§ **GIVEN INFORMATION**:

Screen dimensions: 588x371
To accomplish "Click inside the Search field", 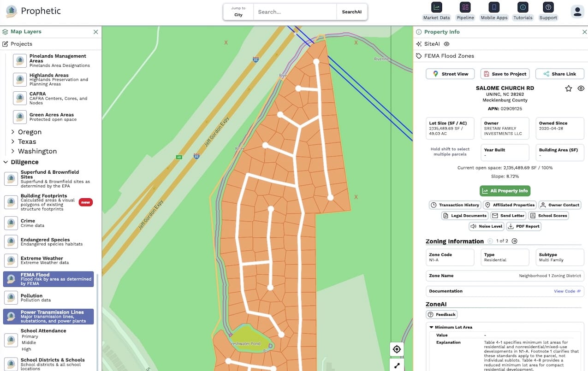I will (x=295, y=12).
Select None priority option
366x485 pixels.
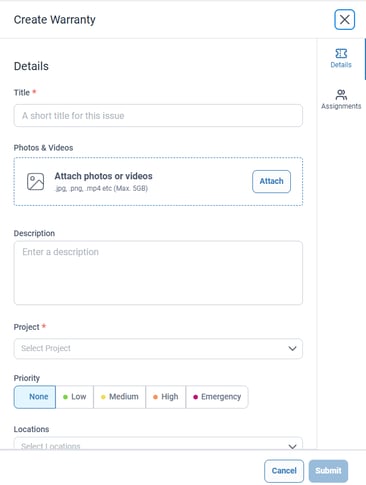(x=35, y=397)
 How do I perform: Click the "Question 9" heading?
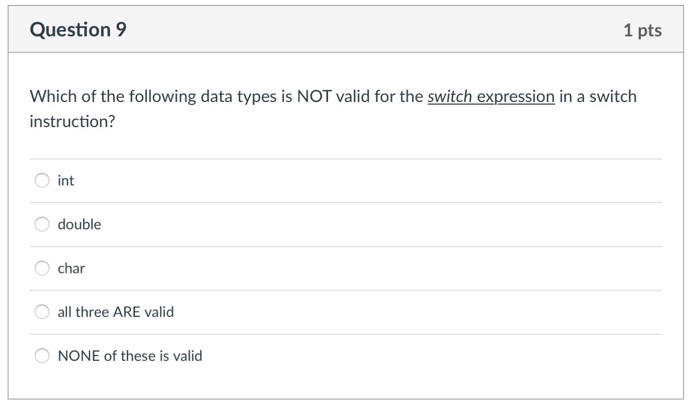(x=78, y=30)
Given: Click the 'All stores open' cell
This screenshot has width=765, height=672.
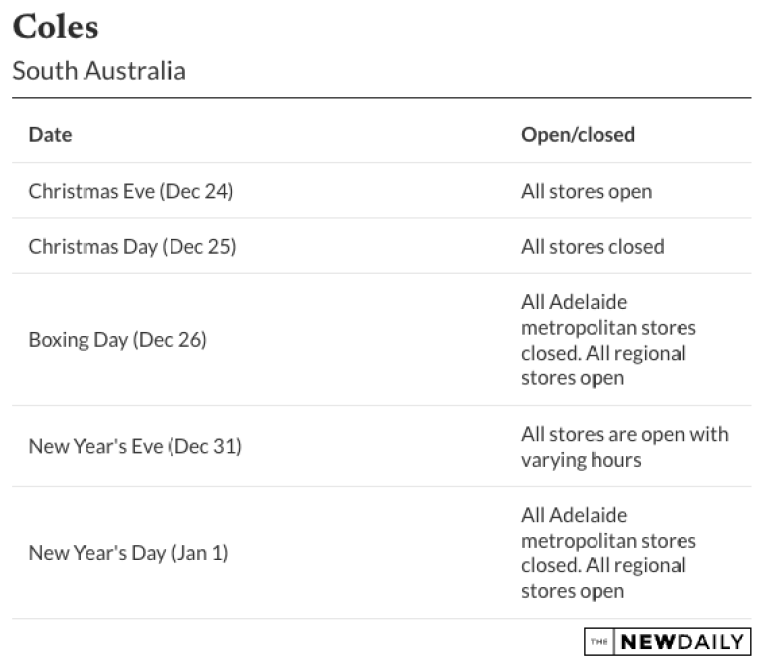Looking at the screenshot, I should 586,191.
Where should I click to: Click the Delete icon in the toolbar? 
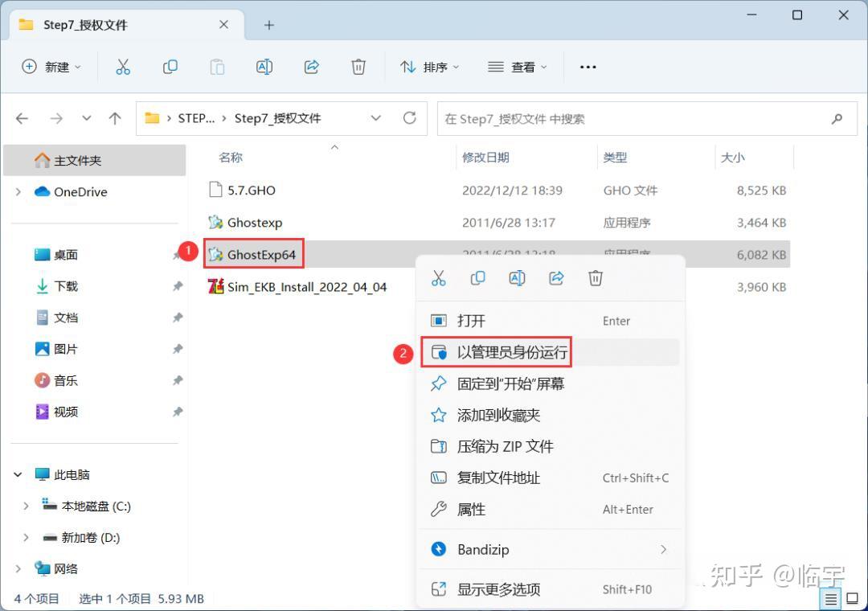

§ **TASK DIRECTIONS**: The lines from the one containing "366x485 pixels." through the last line of the records are what you should copy, word for word and nothing else, with pictures left out.

§ **RESULT**:
366x485 pixels.
(x=35, y=397)
 How do I perform: Click the "Question 9" heading?
(x=78, y=30)
Given: Click the 'All stores open' cell
This screenshot has width=765, height=672.
Looking at the screenshot, I should 586,191.
Where should I click to: Click the Delete icon in the toolbar? 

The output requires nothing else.